Requirements>
- 1) Reproduce word for word the part of the Lorca essay starting at "In this sense, poetry" and ending at "to cleanse him.".
- 2) Using the Lorca essay below, mark each statement yes or no and quote the words that decide it:
(a) The essay says the "veil" emphasizes death by referring to a burial shroud.
(b) The essay says stanza two ends with "Wrap me at dawn."
(c) The essay claims the speaker has already learned the lament that cleanses him of earth.
- 3) Answer these from the Lorca essay below:
(a) In which line does "that I am the enormous shadow of my tears" appear?
(b) In which line does the speaker merely "want" to learn a lament?
(c) Who highlights the romantic tendencies the essay mentions?

Source excerpt>
+--

Lorca’s self-consciousness is even more apparent in line fourteen: “that I am the enormous shadow of my tears.” This image, which may refer to Lorca’s elegiac powers (his skill as a poet lamenting the dead), is perhaps the most paradoxical in the poem; tears would make small and translucent shadows even if they were pouring from the speaker’s eyes. It is a fascinating image to connect to Lorca’s treatment of the function of poetry; if the speaker’s tears are connected to the “llanto” (lament), the speaker is therefore nothing but the weak shadow of his poetry, which he desires to be “enormous” but which is difficult to visualize as very large or substantial at all. This seems to underscore the futility of language and poetry to express identity or “life.”
It is no coincidence that Lorca is anxious about the power of poetry at the point in the poem where he turns outward to the public; the futility of poetry is never so questionable as when its value is determined by whether the reader can appreciate it. To Lorca, because of the romantic tendencies Maurer highlights and perhaps also because of the difficult dualities of his themes, his poetry can never be fully communicative. Perhaps this is why the “veil” (which emphasizes death by referring to a burial shroud) and the “hard water” of the fourth stanza seem so completely inadequate against the “fistfuls of ants” and the “scorpion’s sting,” if the reader is to imagine that the poetic metaphor continues after line fourteen. Poetry is almost as tenuous as life and almost as weak in defending against the forces of earth, death, and obscurity.
Interestingly, this concept of the obscurity involved in communication is directly connected to the main way in which self-consciousness is visualized in the poem. From the title onwards, the sense that poetry is oscura (dark or obscure) is a major preoccupation of Lorca’s, both in its figurative sense of the gap between the poetic meaning and the reader and in its visual sense of darkness and light. Appropriately, the visual sense of the term is developed most thoroughly during the selfconscious declaration at the end stanza three. “The enormous shadow of my tears” implies both senses of oscura, and it comes during the poem’s transition between darkness and light. Since stanza two ends with “before dawn” and stanza four begins “Wrap me at dawn,” Lorca seems to intend the reader to visualize the moments before dawn, which he repeatedly states were the darkest and most evil of the day, in the second stanza.
Aside from its associations with the futility of language, and therefore with obscurity, poetry is also shown to be oscura by its connection with the “sleep of apples” and the “ni˜no oscuro” (dark child). This kind of darkness and obscurity, however, has quite a different connotation from the evil moments before dawn. Just as the “dark child / who wanted to cut his heart out on the sea” might normally be associated with death but instead is connected with life in the thematic structure of the poem, obscure poetry may paradoxically refer to a lament that will successfully “cleanse [the speaker] of earth.”
In this sense, poetry is a hopeful solution to earthly death that, despite its obscurity or, indeed, perhaps because of its obscurity, is able to transcend the limits of earthly life and offer the speaker a life with “that dark child.” This turn in the last stanza is perhaps the most hopeful point in the poem in terms of the value and power of poetry. But it is once again undermined by the fact that in line twenty the speaker merely “wants” to “learn a lament that will cleanse me of earth,” which implies that he has not yet actually learned how to do so and that this poem has not actually succeeded in its effort to cleanse him.

+--

Collected material>

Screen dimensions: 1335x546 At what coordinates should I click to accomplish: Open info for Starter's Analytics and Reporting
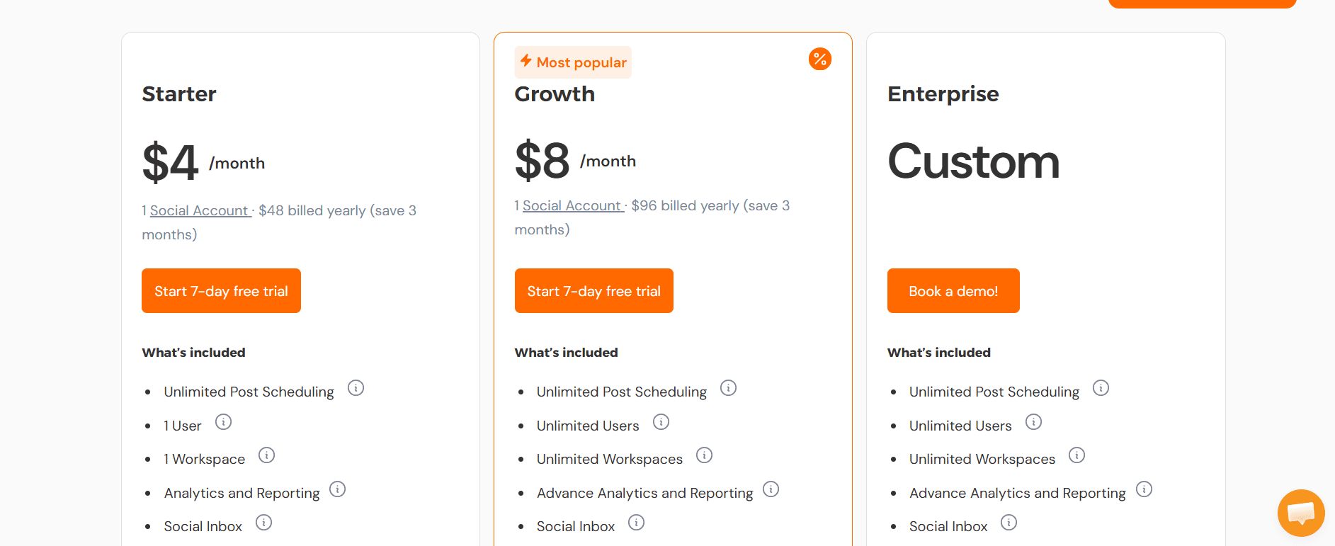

+--

Answers to each task>
- 1)
In this sense, poetry is a hopeful solution to earthly death that, despite its obscurity or, indeed, perhaps because of its obscurity, is able to transcend the limits of earthly life and offer the speaker a life with “that dark child.” This turn in the last stanza is perhaps the most hopeful point in the poem in terms of the value and power of poetry. But it is once again undermined by the fact that in line twenty the speaker merely “wants” to “learn a lament that will cleanse me of earth,” which implies that he has not yet actually learned how to do so and that this poem has not actually succeeded in its effort to cleanse him.

- 2)
(a) Yes: "which emphasizes death by referring to a burial shroud"
(b) No: "stanza two ends with “before dawn” and stanza four begins “Wrap me at dawn,”"
(c) No: "which implies that he has not yet actually learned how to do so"

- 3)
(a) Line fourteen
(b) Line twenty
(c) Maurer